One more thing- You may want to verify your monitor is in the NORMAL non stretch modes too. Mine is default to this in DVI input but in Component and others I can add monitor stretch that counters of exxagerates the 921 settings.


----------



## Jerry G (Jul 12, 2003)

Don, see my response in the 1.45 thread.


----------



## DonLandis (Dec 17, 2003)

Got it Jerry, posted what I did to recreate it in the 145 thread.


----------



## DonLandis (Dec 17, 2003)

Got it Jerry, posted what I did to recreate it in the 145 thread. 

I also found that toggling through the various zoom, stretch, and gray bars too fast caused my 921 to reboot! Not at first, but it first built channel 200 to a small image in the upper left corner for a few seconds. Then I tried to change channels up one and the 921 rebooted. This was my first reboot in 14 hours of playing! 

I suppose this officially welcomes me to the 921 club!


----------



## Jerry G (Jul 12, 2003)

DonLandis said:


> Got it Jerry, posted what I did to recreate it in the 145 thread.
> 
> I also found that toggling through the various zoom, stretch, and gray bars too fast caused my 921 to reboot! Not at first, but it first built channel 200 to a small image in the upper left corner for a few seconds. Then I tried to change channels up one and the 921 rebooted. This was my first reboot in 14 hours of playing!
> 
> I suppose this officially welcomes me to the 921 club!


Yup. Welcome to the club. I've had the reboot you just described. But it wasn't related to changing aspect modes. I was just going through the guide, and when I exited the picture was a small one occupying about 1/3 of the left side of the screen. When I changed channels, the reboot occurred. So I think there are a number of situations where the small image gets to the screen somehow. I reboot will follow as soon as you change channels. I saw a similar problem with the original 1.42 software.


----------



## Slordak (Dec 17, 2003)

DonLandis, there are a number of aspect ratio and display problems, so its difficult to believe that you are unable to reproduce any of them.

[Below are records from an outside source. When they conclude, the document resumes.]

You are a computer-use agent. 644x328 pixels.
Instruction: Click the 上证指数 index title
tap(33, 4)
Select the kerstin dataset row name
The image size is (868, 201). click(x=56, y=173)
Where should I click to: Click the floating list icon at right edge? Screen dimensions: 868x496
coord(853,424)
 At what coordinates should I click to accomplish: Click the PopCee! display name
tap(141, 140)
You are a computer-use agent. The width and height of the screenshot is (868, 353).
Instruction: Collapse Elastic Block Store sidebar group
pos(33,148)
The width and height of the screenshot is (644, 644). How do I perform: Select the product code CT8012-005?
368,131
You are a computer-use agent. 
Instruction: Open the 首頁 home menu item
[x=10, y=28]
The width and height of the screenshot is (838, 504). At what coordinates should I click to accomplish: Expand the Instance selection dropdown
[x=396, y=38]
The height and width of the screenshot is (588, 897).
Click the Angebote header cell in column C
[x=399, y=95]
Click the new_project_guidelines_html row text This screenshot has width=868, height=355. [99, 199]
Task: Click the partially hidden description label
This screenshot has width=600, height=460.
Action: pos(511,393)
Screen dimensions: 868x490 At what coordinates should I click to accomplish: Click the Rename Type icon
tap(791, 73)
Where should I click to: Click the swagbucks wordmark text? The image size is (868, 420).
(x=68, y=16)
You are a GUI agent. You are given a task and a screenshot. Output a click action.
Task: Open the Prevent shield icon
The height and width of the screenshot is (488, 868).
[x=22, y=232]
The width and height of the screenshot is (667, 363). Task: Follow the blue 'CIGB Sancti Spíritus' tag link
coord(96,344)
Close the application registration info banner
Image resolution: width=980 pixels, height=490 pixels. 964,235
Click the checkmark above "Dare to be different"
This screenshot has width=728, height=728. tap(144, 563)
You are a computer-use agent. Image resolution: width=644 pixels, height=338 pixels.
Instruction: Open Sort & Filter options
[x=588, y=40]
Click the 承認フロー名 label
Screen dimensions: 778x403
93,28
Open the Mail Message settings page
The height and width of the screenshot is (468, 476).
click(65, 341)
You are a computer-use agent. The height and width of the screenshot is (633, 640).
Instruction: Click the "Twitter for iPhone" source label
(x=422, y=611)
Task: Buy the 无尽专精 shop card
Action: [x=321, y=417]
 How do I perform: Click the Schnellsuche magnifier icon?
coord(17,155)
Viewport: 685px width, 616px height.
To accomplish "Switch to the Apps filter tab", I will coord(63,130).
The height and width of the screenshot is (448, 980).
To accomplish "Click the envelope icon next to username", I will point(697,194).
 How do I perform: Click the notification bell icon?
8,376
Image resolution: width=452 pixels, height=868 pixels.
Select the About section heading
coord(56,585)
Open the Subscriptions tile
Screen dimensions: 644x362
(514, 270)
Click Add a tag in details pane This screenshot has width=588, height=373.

I always use my receiver in "NORMAL" (OAR) mode over DVI, at 1080i, with a 16x9 HDTV. On HD channels, this fills the screen, and on SD channels, this leaves black bars on the side. This works fine. However, the other modes seem to have problems, even though the TV type is correctly set to 16x9 in the setup menus.

In "STRETCH" mode, the receiver does some bizarre super-stretch that in some cases doesn't even make sense (why does stretch apply at all to a full-screen 16x9 HD image on a 16x9 HDTV?). In "ZOOM" mode, the receiver doesn't zoom properly. If one is watching an SD channel with 16x9 letterboxed content within the 4x3 window, zoom should make the image full screen; this is what it does when enabling the "ZOOM" on the television for this scenario (although of course this is disabled on the TV for a 1080i image). On the receiver, though, "ZOOM" doesn't do this; not sure what it's trying to do, but it's not zooming.

Lastly, it makes me nervous that Dish didn't even center the logo which appears when the receiver is booting up (the "Dish Network HD" logo). It's very obviously shifted to the left of center... It looks bad.


----------



## Guest (Jan 25, 2004)

> Lastly, it makes me nervous that Dish didn't even center the logo which appears when the receiver is booting up (the "Dish Network HD" logo). It's very obviously shifted to the left of center... It looks bad.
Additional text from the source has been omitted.